Créer un archipel artificiel écologique en Polynésie Française pour tester de nouveaux modèles de gouvernance et promouvoir l'innovation dans les technologies numériques et marines, c’est le projet du Seasteading Institute.

réagir
iles artificielles seasteading

Exemple de design d'îles artificielles du Seasteading Institute

Seasteading Desltasync

Lorsqu'on imagine un archipel artificiel en Polynésie Française, on pense vacances, paradis, tourisme... Mais beaucoup moins à un test de nouveaux modèles de "gouvernance et promotion de l'innovation dans les technologies numériques et marines". C’est pourtant le projet un peu fou mais réel du Seasteading Institute. Un article publié dans Nature annonce que le gouvernement polynésien a officiellement signé un accord historique pour coopérer à la création d'un cadre juridique permettant le développement de ce projet hors du commun.

Un projet aux innombrables objectifs

Le Seasteading Institute, à but non lucratif, a été fondé en 2008 par Patri Friedman, ancien ingénieur de Google. Avec une nouvelle entreprise à but lucratif, Blue Frontiers, ils ont signé un protocole d'accord avec le gouvernement de la Polynésie Française en janvier 2017 qui jette les bases de la construction de leur prototype : trois quarts d'hectare de plates-formes flottantes écologiques dans un lagon de Polynésie française.

Si l'équipe réussit, la vision pourrait devenir réalité d'ici 2020. Mais ce serait juste le premier pas, d'après Joe Quirk, l'un des cinq directeurs généraux de l'entreprise à l'origine du projet. L'objectif ultime est en effet de construire des nations souveraines entières sur les mers ouvertes, composées d'unités flottantes modulaires.

Concrètement, ces archipels artificiels bénéficieraient de leur propre gouvernance et d'une réglementation spécifique, notamment économique. L'objectif du projet est multiple, au point qu'on ne sait plus où donner de la tête : ce serait l'occasion de tester différents modes de gouvernance, expérimenter des technologies durables (dessalement, énergies renouvelables, production alimentaire flottante), mais aussi constituer des stations maritimes scientifiques. Voire même servir de radeaux de sauvetage aux populations côtières déplacées par l'élévation du niveau de la mer. A l'avenir, l'entreprise espère générer des revenus en louant de l'espace sur l'île et en agissant comme consultants pour d'autres constructeurs potentiels.

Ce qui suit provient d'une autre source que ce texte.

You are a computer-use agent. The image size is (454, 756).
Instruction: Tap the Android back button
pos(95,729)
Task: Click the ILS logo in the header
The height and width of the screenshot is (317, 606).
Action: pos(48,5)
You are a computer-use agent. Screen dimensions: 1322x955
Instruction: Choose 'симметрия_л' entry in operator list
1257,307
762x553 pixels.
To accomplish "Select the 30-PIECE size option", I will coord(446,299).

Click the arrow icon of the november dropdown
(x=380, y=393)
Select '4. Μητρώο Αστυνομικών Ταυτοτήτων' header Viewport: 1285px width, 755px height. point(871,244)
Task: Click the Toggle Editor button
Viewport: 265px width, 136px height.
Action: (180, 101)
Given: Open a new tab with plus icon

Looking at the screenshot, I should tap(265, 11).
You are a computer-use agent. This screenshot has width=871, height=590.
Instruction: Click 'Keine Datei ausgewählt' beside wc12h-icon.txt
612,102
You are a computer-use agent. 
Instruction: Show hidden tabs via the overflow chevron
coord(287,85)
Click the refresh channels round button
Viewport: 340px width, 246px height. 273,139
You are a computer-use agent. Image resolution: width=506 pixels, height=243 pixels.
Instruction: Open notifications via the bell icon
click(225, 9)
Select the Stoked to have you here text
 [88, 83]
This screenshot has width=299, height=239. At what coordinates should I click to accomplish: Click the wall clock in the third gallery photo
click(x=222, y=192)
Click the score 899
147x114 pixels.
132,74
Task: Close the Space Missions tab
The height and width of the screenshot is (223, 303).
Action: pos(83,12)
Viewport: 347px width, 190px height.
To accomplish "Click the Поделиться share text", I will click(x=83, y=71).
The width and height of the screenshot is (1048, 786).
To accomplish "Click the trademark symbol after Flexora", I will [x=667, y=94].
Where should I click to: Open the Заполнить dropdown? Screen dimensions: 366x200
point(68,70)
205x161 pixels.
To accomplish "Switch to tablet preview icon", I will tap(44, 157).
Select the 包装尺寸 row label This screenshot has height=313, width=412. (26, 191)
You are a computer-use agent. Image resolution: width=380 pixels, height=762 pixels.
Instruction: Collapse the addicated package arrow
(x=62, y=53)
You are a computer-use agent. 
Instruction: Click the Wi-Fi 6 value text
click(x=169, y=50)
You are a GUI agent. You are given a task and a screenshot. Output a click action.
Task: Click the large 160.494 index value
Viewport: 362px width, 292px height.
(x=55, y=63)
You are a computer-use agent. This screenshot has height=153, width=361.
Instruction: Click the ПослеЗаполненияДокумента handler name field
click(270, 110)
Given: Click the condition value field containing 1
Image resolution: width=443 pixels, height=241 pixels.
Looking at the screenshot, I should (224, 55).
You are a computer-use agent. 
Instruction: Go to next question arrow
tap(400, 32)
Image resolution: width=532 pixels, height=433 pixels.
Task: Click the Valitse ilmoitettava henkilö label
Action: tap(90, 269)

Un défi financier, conceptuel et territorial

L’apparence de l'île prototype est également un élément clé de la stratégie de relations publiques de Blue Frontiers : "Nous travaillons avec des designers tahitiens pour créer quelque chose qui ne ressemble pas à une invasion extraterrestre", explique Bart Roeffen, de l’entreprise de design Blue21. Il envisage notamment de s'inspirer de la construction navale polynésienne. Les îles devront également être écologiques et durables : elles seront constituées de plates-formes liées disposées de telle manière qu'aucun corail en dessous ne soit complètement ombragé et tué.

L'équipe doit convaincre les habitants de la Polynésie française que les îles artificielles leur seront bénéfiques et réunir suffisamment d'argent pour construire le prototype qui, selon ses estimations, coûtera jusqu'à 60 millions de dollars. Cette tâche incombera principalement à Marc Collins, un des directeurs généraux de Blue Frontiers. Tahitien, il a vécu dans la Silicon Valley dont il a adopté la culture de course aux grandes idées et a servi en tant que ministre du tourisme de la Polynésie française en 2007 et 2008.

La prochaine étape pour faire de l'île une réalité sera l'adoption d'une loi définissant la « zone économique spéciale » qui couvrira l'île synthétique. Blue Frontiers ne demande à la Polynésie Française aucune subvention pour construire l'île, mais requiert un taux d'imposition de 0 %, entre autres exceptions réglementaires. L'équipe espère voir un projet de loi émerger avant la fin de l'année. Si d’aventure ce projet aux accents utopistes voit le jour, le temps nous dira si les îles artificielles serviront bien de refuge pour les Polynésiens face à la montée des eaux et d’incubateur scientifique et politique… ou plus simplement un repère de riches étrangers cherchant à échapper aux réglementations gênantes.

Commenter Commenter
à la une cette semaine

Centre de préférence
de vos alertes infos

Vos préférences ont bien été enregistrées.

Si vous souhaitez modifier vos centres d'intérêt, vous pouvez à tout moment cliquer sur le lien Notifications, présent en pied de toutes les pages du site.

Vous vous êtes inscrit pour recevoir l’actualité en direct, qu’est-ce qui vous intéresse?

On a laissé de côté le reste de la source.